♯26 プロポーズⅡ

 思わず間の抜けた声を上げたフィオナ。

 予想とは違った反応に、クレスは慌てる。


「あ、あれ? 何か間違えてしまったか……!? デートの最後は、プレゼントを渡して、キスをするものだと聞いて……そ、そうすれば女性は喜ぶのだと……っ」


 その発言に、さらに唖然となるフィオナ。まばたきも忘れてしまっている。


 ――クレスは、めちゃくちゃ焦っていた。


 全身からじわりと汗が噴き出す。

 魔王の古城に乗り込んだとき以上に緊張していた。

 魔物の強力な毒で動けなくなったとき以上に慌てていた。

 ひょっとしたら、自分はとんでもないミスを犯したのかもしれないと。


 やがて――フィオナが口を開く。


「……それは、誰かに教えてもらった、ということですか……?」

「え? あ、いや、その……」


 あっさりバレてしまったことでさらに焦るクレス。

 そしてすぐに観念する。隠していても仕方ないと。そもそも隠すつもりもなかった。


 すべて正直に打ち明けると、フィオナはしばらくポカンとして――


「――ふふ、ふふふっ! あははっ」


 楽しそうに笑いだし、呆然とするクレスに柔らかな笑顔を向けた。


「ごめんなさい、笑ってしまって。けれど、なんだかあの後からクレスさんの様子がおかしいなって思っていたから」

「そ、そうだったのか?」

「はい。まさか、子供たちにデートの仕方を教えてもらっていたなんて……うふふっ、おかしいです。急に高級なお店に連れていってくれたのも、そういうことだったんですね」

「あ、ああ……そうなんだ。女性が喜ぶデートの方法を、先生たちに教えてもらって……。あ、でも彼らは何も悪くないんだ! 俺が教えてほしいと頼み込んで!」

「クレスさんは本当に真面目さんですね。でも、男性が女性にああして指輪を贈るときには、普通はプロポーズをするものじゃないですか。だから、いきなり『キスしてください』だなんて、すごく驚いちゃいました」

「そ、そうだったのか……! やはり、まだ未熟な俺では上手くエスコート出来なかった……すまない、フィオナ……!」


 その場に膝をつき、反省して、本当に悔しそうに歯を食いしばるクレス。その言動にはフィオナも困惑してしまった。


「え? い、いえいえそういうことじゃないです! 顔を上げてください! わたし、今日はとても楽しかったですよ!」

「え? ほ、本当かい?」


 顔を上げたクレスの手を取るフィオナ。
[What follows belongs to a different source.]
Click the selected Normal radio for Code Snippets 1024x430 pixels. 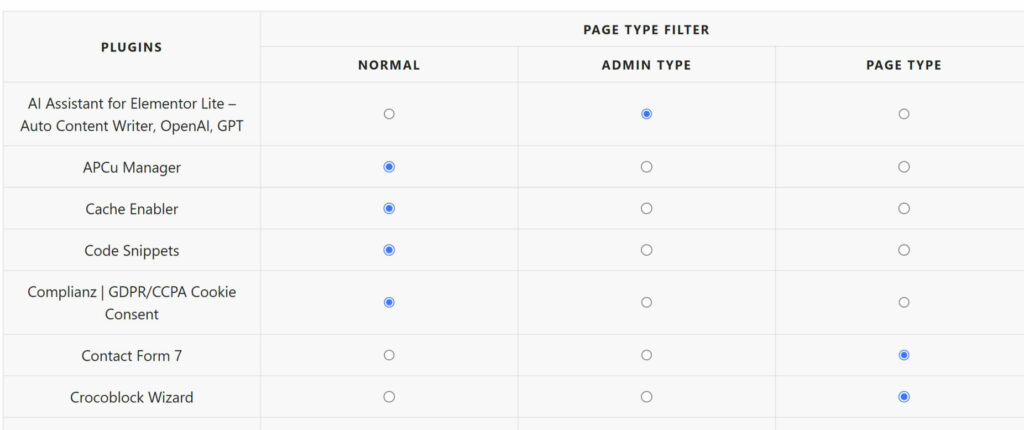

大きくうなずいて、そっとクレスを立たせてくれた。

 二人は向かい合って話す。


「もちろん本当です。クレスさんらしくないかな? とは思っていましたけれど、でも……普段より少し強引にエスコートしてくれるクレスさんも、頼もしくて格好良かったです。手を繋いでくれたときから……わたし、ずっとドキドキしちゃっていました」


 照れ笑いのフィオナが本心からそう言ってくれているのがクレスにもわかったが、それでもクレスは自分を情けなく思った。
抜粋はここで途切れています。